◆ INSTRUCTIONS TO FOLLOW: Could you repeat the whole listing below exactly, omitting any picture it holds?
★ ★ ★ ★ ★ ★ ★
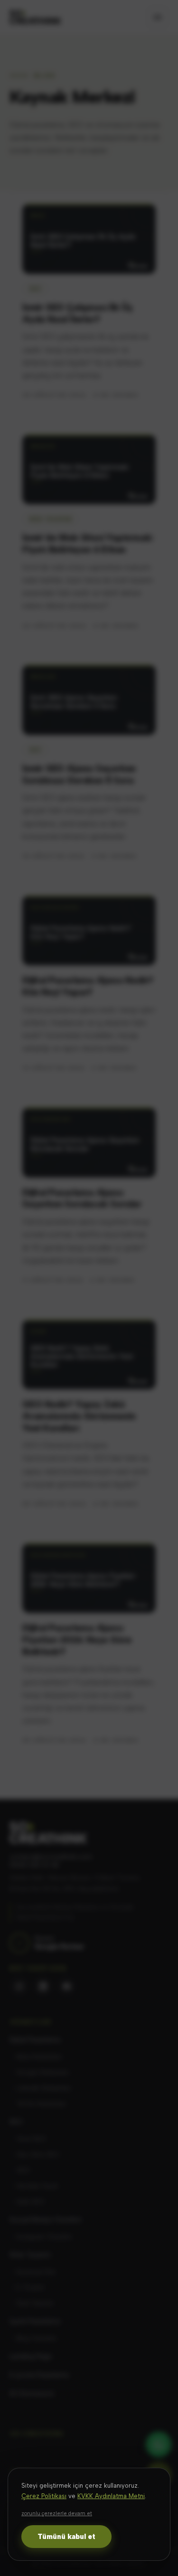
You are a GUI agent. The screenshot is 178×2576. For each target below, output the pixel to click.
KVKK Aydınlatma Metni (111, 2496)
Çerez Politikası (43, 2496)
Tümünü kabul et (66, 2536)
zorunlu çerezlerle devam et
★ ★ ★ ★ ★ ★ ★
◆ TASK ANSWER:
You are a GUI agent. The screenshot is 178×2576. For each target below, output the pixel to click.
KVKK Aydınlatma Metni (111, 2496)
Çerez Politikası (43, 2496)
Tümünü kabul et (66, 2536)
zorunlu çerezlerle devam et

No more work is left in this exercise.